We're certainly living in the new abnormal when Jeff Immelt, head of GE, is speaking like the President in a time of heightened political importance and awareness.

But that's what happened this week when Immelt, chairman of President Barack Obama's Jobs and Competitiveness Council, said the U.S. government should cut red tape so job-creating construction and infrastructure projects can move forward. Speaking in an Op-Ed piece co-authored with American Express chairman Ken Chenault published in Monday's Wall Street Journal, Immelt also said the government needs to train Americans for jobs the country actually needs.

He's right, of course.

But one might wonder what GE's chairman and CEO, a lifelong Republican, is doing taking such a prominent political position on behalf of a Democratic President nearing the 2012 election. The jobs issue promises to be among the most critical for voting Americans, and history suggests if President Obama can't get America back to work, he'll be a one-termer. That's why the President met with Immelt and other members of the jobs council Monday in Durham, North Carolina, discussing what steps can be taken.

Some Tea Party-affiliated groups attacked Immelt for his acceptance of the economic leadership position with the Obama administration early this year, and soon others called Immelt's new position an example of crony corporatism at its purest form. They even demanded his resignation from GE.

Back in the day, though, virtually every conservative would have lauded an American business leader for pulling off such a political union; it would have been called a brilliant coup. But these are confusing times we live in, and it's hard to know what's acceptable or not, politically speaking.

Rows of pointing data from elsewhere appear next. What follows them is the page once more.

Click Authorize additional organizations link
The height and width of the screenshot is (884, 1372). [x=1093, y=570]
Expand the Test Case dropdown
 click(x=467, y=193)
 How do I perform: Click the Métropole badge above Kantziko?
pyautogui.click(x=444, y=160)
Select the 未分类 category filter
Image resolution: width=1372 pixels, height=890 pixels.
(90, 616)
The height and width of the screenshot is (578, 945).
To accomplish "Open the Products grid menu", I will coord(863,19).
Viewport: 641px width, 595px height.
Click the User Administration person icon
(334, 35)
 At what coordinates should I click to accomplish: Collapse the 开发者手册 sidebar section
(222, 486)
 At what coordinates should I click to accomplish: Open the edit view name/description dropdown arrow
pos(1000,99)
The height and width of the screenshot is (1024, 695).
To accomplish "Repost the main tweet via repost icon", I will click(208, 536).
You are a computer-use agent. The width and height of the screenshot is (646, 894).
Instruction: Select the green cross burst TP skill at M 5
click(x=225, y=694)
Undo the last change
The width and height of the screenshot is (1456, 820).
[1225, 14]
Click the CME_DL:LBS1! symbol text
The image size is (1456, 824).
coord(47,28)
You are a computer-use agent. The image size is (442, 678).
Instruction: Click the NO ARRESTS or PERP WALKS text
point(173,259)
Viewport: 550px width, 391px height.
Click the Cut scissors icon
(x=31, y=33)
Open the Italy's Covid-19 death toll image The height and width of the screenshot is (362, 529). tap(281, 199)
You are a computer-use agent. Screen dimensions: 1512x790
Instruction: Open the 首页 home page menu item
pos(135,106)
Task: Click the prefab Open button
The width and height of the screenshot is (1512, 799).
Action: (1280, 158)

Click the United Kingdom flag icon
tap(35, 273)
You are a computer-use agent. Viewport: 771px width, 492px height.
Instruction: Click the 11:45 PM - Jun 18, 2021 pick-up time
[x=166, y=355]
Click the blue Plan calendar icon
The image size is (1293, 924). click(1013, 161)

Handpicked by Jack Welch for the job of chairman and CEO, Jeffrey Immelt once told me in an interview that he had never had a big idealistic bent toward the environment. Yet today, GE earns nearly $20 billion in annual revenues from its green initiative products and services.

Immelt also once told me a leader should expect to adapt to the unexpected. So when Goldman Sachs preaches transparency, or when President Obama moves to the center two years after his election, we shouldn't be surprised. Neither should we be surprised by the attacks on Immelt for his positioning.

Since the announcement of his appointment to Obama's economic advisory panel, GE's stock price surpassed the $20 barrier, its best performance since 2008, though it has pulled back in the past month. Almost two years ago, when the company's stock price was languishing in the single digits, some called for Immelt's resignation. Even Jack Welch himself said in a CNBC interview at the time, Jeff has a credibility issue. He's getting his ass kicked.

In 2008, despite having an AAA credit rating, GE faced disaster; the company held billions in short-term commercial paper that faced cut-off in the credit crisis. For almost two weeks, Immelt and CFO Keith Sherin gnawed and gnashed until they found a backstop in federal government loans. That was in mid-November 2008, just as a newly elected Barack Obama was getting ready for the White House.

Later, Immelt admitted his foolish ways. He'd escalated a tactic in which the company tried to surprise and delight Wall Street with earnings buoyed by, as it turned out, wagering with borrowed money.

He pledged to do better.

By the time Obama was entering the White House, Immelt had already been engineering a massive, global infrastructure business shift - solving world problems, as he put it. Expanding into areas like rail, water, and electric infrastructure, Immelt's GE was shaping up as nothing close to the company that was founded upon Edison's light bulb.

To get infrastructure deals, Immelt had to become a new kind of leader, something closer to a business-slash-political figure than merely a business figure with lobbying dollars. In China, he dined with prime ministers. In Washington, he found mutual affection and aims with President Obama, who was pushing for federal initiatives in rail and electric infrastructure.

Agility and a penchant for change are not just necessary in the business world, as good leaders know; they're critical to success. In the age called the New Abnormal, Immelt knows this more than most. So while it may seem strange and unusual that he's speaking like a President in an important time of political positioning, for GE's leader it's just another day at the office.